Der hohen Anzahl von Langzeitarbeitslosen in Sachsen kann nur mit einer aktiven Arbeitsmarktpolitik, wie sie von Morloks Vorgänger, Thomas Jurk, betrieben wurde, begegnet werden.
Staatsminister Morlok tut aber genau das Gegenteil, wenn er jetzt einen Bewilligungsstopp für den Kommunal-Kombi verhängt. Und das wider besseren Wissens damit begründet, dass die Haushaltsmittel ausgeschöpft seien. Ein Blick in den Haushaltplan des Freistaates genügt, um die Behauptung von Staatsminister Morlok als Falschaussage zu entlarven:
„In der gesamten Programmlaufzeit 2008 bis 2012 werden bis zu 6300 Teilnehmer gefördert.
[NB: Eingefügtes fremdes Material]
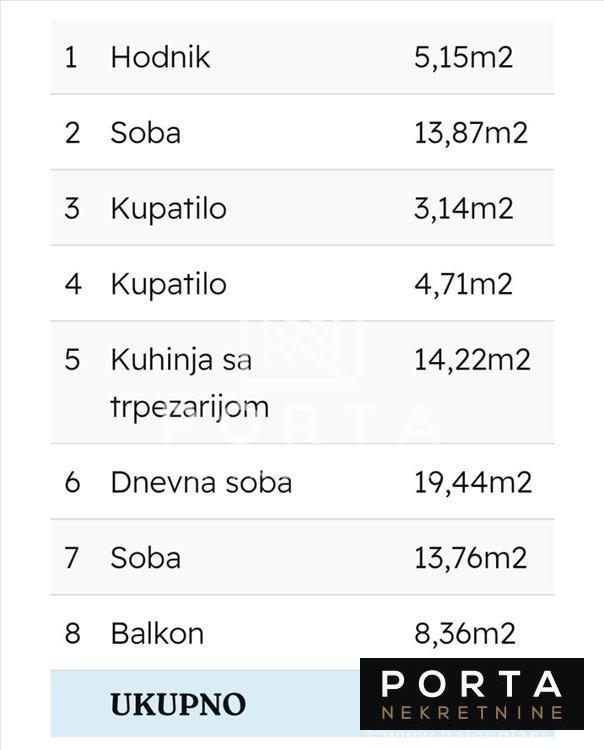Click the 4,71m2 area value
Image resolution: width=604 pixels, height=750 pixels.
tap(463, 284)
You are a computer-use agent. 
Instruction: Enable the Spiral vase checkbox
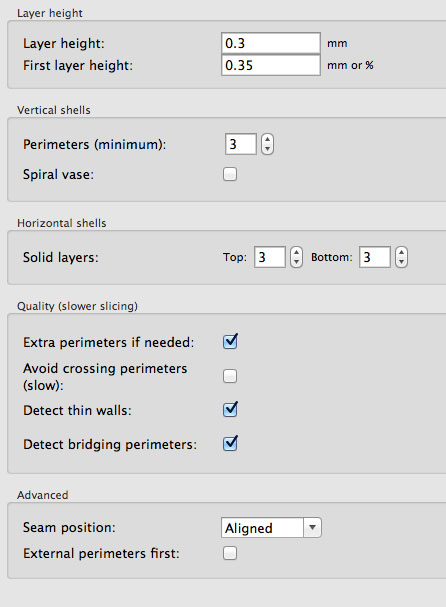pos(230,174)
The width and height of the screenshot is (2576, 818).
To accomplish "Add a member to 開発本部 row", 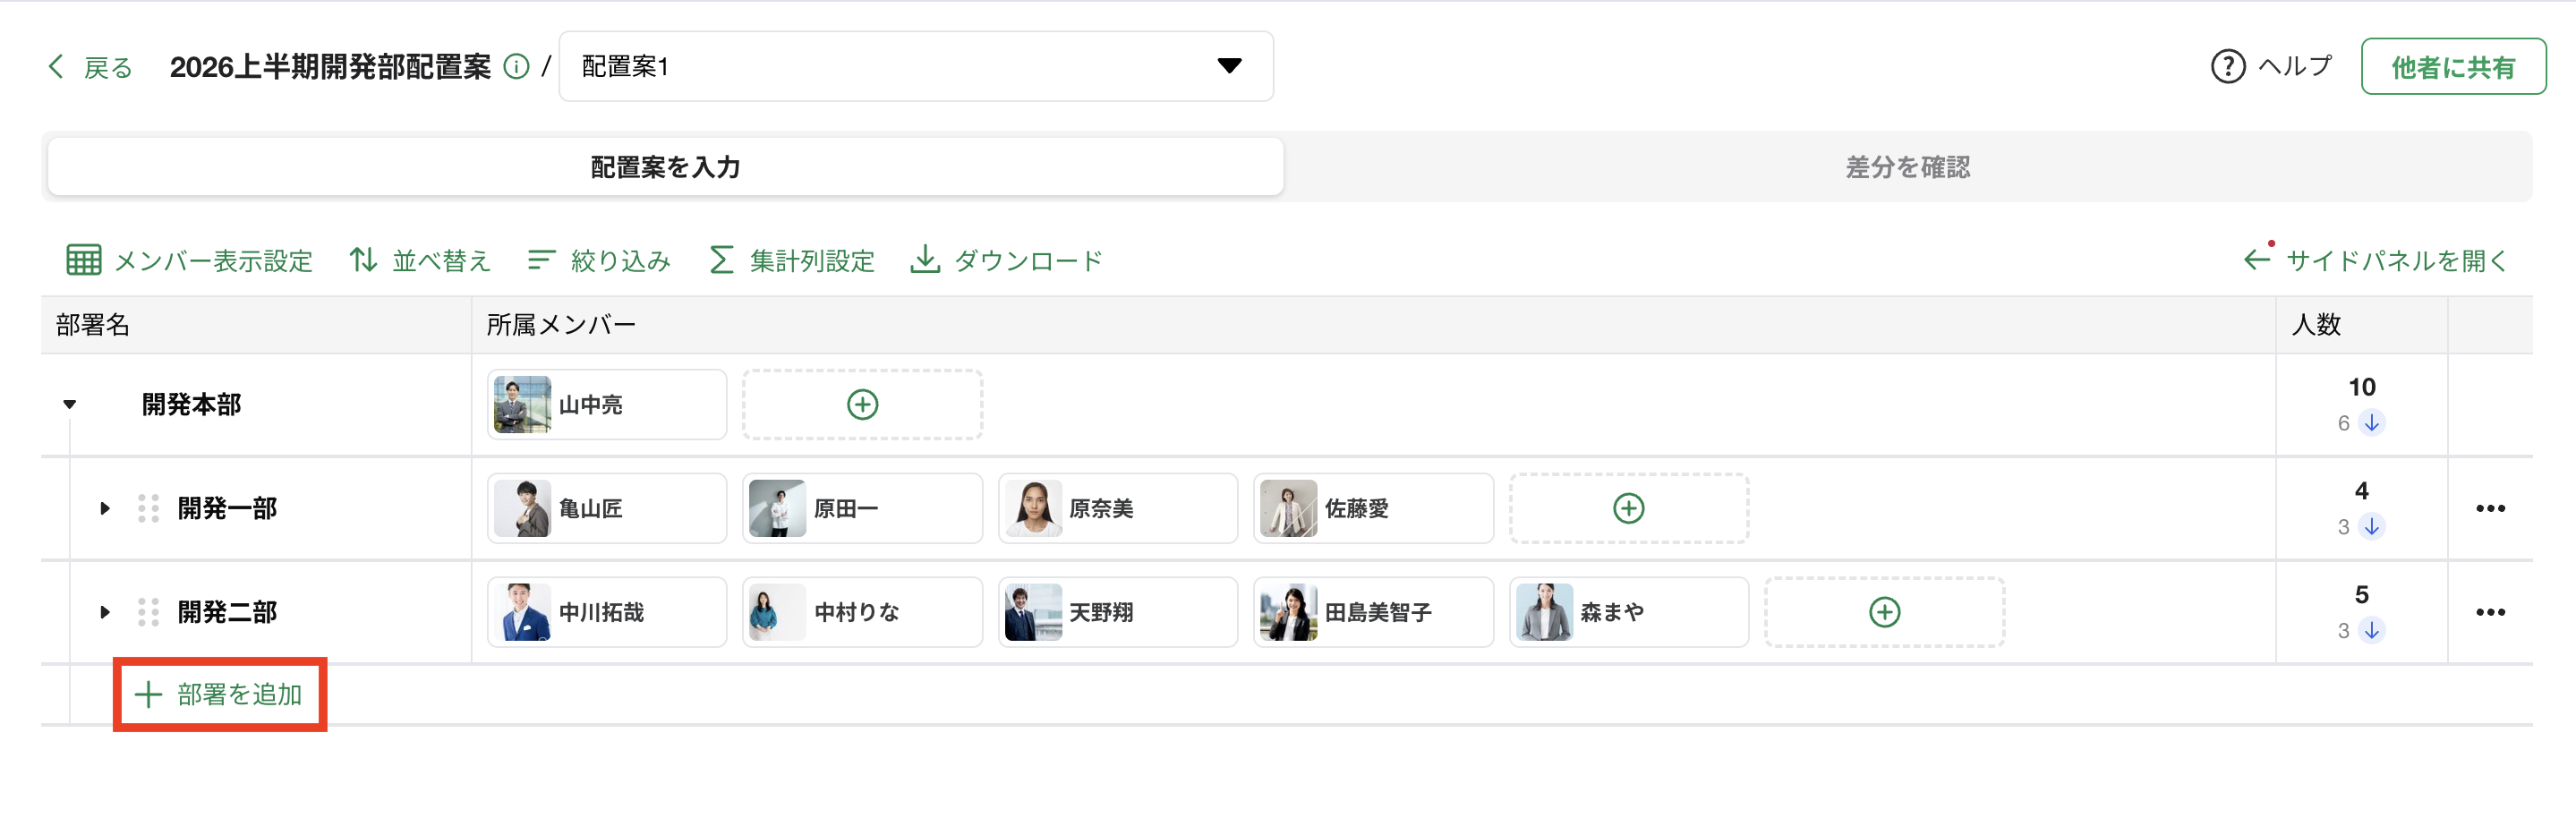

Sollte sich nach einem Jahr Laufzeit ein darüber hinausgehender Bedarf ergeben, kann die Förderung auf bis zu 7500 Teilnehmer erhöht werden.“
Wir haben aber gerade mal einen Stand von 4894 bewilligten Stellen erreicht, und es gibt darüber hinausgehenden Bedarf, wie das Vorliegen weiterer Anträge zeigt.
Pressemitteilung
Völlig abwegig ist auch Morloks Argument der Verdrängung von Arbeitsplätzen auf dem ersten Arbeitsmarkt , denn mit dem Kommunal-Kombi können nur Stellen im gemeinnützigen Bereich gefördert werden. Nicht der erste Arbeitsmarkt wird bedroht, sondern die Zukunft Sachsens, denn wer in den Bereichen Beschäftigung, Qualifizierung und Bildung Mittel streicht, der schadet den Menschen und der wirtschaftlichen Entwicklung in Sachsen.
„Daraus kann man nur schlussfolgern dass der politische Wille fehlt, Langzeitarbeitslose zu unterstützen. Staatsminister Morlok hat vielen Menschen - auch in Nordsachsen - die Hoffnung genommen, wieder einen sozialversicherungspflichtigen Job zu erhalten.“ so Deicke abschließend.